51. " ZACZNIJ MÓWIĆ PO ANGIELSKU. JAK PRZEŁAMAĆ BARIERĘ JĘZYKOWĄ?" | WERONIKA SOKOŁOWSKA



 Mocno się trzymajcie, bo ta książka to HIT! Na wstępie zaznaczę, że musicie liczyć się z tym, że po jednokrotnym przeczytaniu książki nie zaczniecie mówić płynnie po angielsku. Poradnik zawiera wiele form, ćwiczeń i zadań, które mają na celu POMÓC Ci mówić. Ta książka ma pchnąć Cie do działania, ruszyć twoje cztery litery i zachęcić do mówienia po angielsku.

OPIS:
Znasz zasady gramatyczne i setki słówek, korzystałeś już z wielu kursów, a mimo to w prostej rozmowie z obcokrajowcem czujesz się sparaliżowany? A może jesteś początkujący i ulegasz złudzeniu, że jeszcze za wcześnie na próby mówienia po angielsku? Jeśli zmagasz się z powszechnym problemem bariery językowej i lęku przed mówieniem – oto sposób na jego rozwiązanie!

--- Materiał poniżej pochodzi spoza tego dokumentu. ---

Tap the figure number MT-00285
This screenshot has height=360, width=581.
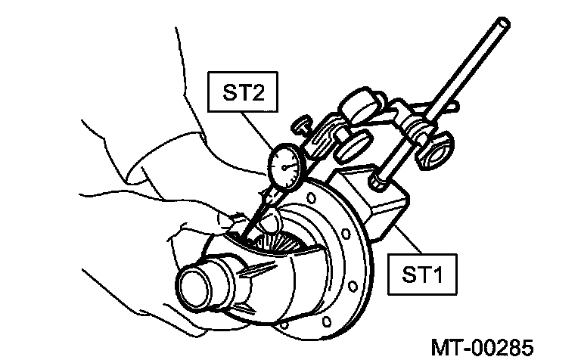pos(482,347)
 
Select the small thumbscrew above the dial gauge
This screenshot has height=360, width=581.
pos(303,124)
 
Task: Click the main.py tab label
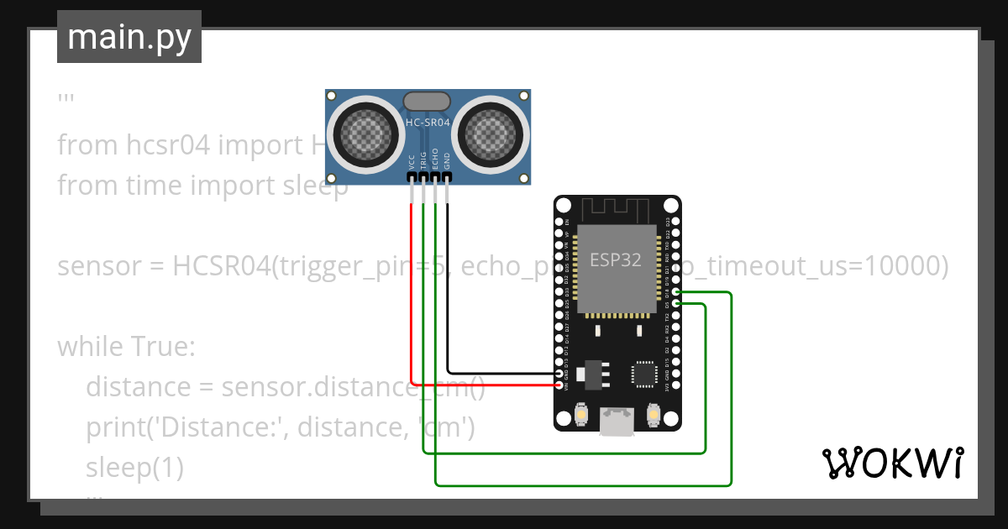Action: coord(129,37)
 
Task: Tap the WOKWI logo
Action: coord(891,463)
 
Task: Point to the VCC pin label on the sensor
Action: coord(412,160)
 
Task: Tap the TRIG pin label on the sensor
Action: coord(423,160)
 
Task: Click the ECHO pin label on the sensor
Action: coord(435,160)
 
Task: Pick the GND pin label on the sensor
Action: coord(447,160)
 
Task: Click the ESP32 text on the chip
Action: coord(616,260)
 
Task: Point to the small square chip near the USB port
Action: coord(643,374)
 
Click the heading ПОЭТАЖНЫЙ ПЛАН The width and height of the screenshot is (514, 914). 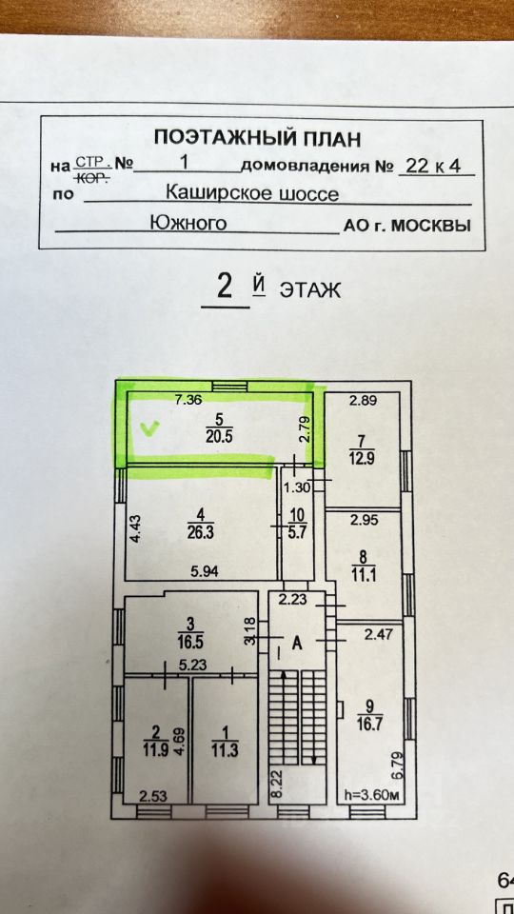coord(257,139)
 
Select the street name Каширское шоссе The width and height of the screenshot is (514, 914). coord(252,192)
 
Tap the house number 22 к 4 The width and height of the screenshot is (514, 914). coord(433,166)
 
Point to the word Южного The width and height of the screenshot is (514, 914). coord(188,223)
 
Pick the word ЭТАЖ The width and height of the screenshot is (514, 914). coord(309,289)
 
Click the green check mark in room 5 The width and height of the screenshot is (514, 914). coord(151,429)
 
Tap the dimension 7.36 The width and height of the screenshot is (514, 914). coord(188,399)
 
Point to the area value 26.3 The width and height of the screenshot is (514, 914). coord(201,532)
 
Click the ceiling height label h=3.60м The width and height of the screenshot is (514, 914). coord(370,794)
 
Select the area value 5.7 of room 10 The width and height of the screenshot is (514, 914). coord(297,531)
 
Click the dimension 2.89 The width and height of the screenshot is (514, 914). coord(362,401)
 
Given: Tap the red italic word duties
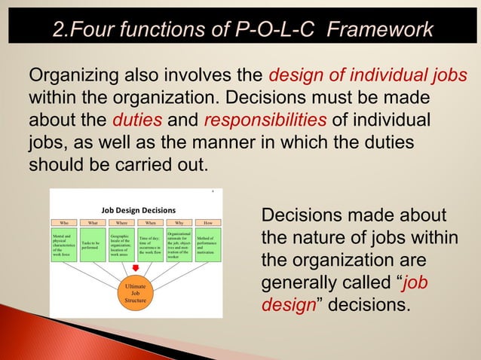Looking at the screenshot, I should pyautogui.click(x=136, y=121).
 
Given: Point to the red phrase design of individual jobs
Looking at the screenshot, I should pyautogui.click(x=368, y=77).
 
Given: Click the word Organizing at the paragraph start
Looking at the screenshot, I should pyautogui.click(x=70, y=77).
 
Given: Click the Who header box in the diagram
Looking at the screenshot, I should pyautogui.click(x=65, y=223).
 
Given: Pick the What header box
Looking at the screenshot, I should pyautogui.click(x=93, y=223).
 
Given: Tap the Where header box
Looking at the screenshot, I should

Poradnik zawiera spójny plan rozwoju językowego, który możesz dopasować do swojego poziomu znajomości języka i indywidualnych potrzeb. Przejdź przez pięć etapów rozwijania kompetencji językowych, poznaj praktyczne techniki i efektywne narzędzia, dzięki którym zaczniesz swobodnie komunikować się po angielsku.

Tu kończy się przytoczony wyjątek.